One warm summer night when the cicadas gave out their chicka-chicka call and the nightmoths swooped in front of the lights like wild bats and the ghioni birds hooted their lonely call, Atalanti crawled out her bedroom window and fell to the ground like a moth that’s flown close to a fire. She lay there for hours, collecting her strength. When the moon had risen to its zenith she got up, and hunched and bent, dragged herself past old Salaha’s shed, past the stone sheep pens, over the crenellated earth and the tiered land and finally reached the church of the Pharmakolytria in front of which she kneeled. She held her necklace up and squeezed it. “Me for a boy,” she whispered, “next time take me and give my husband a boy.”

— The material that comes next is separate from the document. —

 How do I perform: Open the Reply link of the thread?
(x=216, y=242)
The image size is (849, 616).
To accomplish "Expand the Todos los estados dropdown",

She was distracted by a familiar hoarse voice. She turned her head towards the ruins of Aphrodite’s temple and saw Isidoro standing next to the olive tree where they had first met.

“Atalanti,” he whispered, holding up a candle, “why didn’t you come sooner?” He held the candle up to her face. Her lips were chapped, her neckbones looked like they were piercing her skin and her cheeks were carved with thin lines. He kissed the eyes, lips, and neck, then stopped when he saw blood flowing between her fingers.

“I won’t hurt you,” he said, “I promise. Now let go of the necklace.” Only when tears fell from his face and wetted her hands did she release it. He raced away, dipped his shirt in cool stream water, then drained it over her dry lips and dabbed her hot forehead.

They returned home, separating from each other only when they entered the village so she could take her proper place behind him before the curious citizens of Vamvaku who talked about nothing else than Atalanti’s treachery and Isidoro’s revenge. That she was barely able to stand on her feet already gave some of them a measure of satisfaction.

Her cries that day could be heard all the way to the church of the Virgin and beyond. The whip, the men said, he’s taken the whip to her again. Some of the women said those calls to Christ the Savior and God the Pantocrator could only be the result of a stiff olive branch applied liberally to her nether parts, while still others claimed with confidence that Isidoro was doing it the traditional way, using the wide honest hands with which he came into this world.

But we know otherwise. He whipped the wall while she shouted loud as she could, as if in pain. We also know that the fourth child was baptised Aphrodite (the priest protetested that this was not a Christian name) and their last child was named Mary — no protest.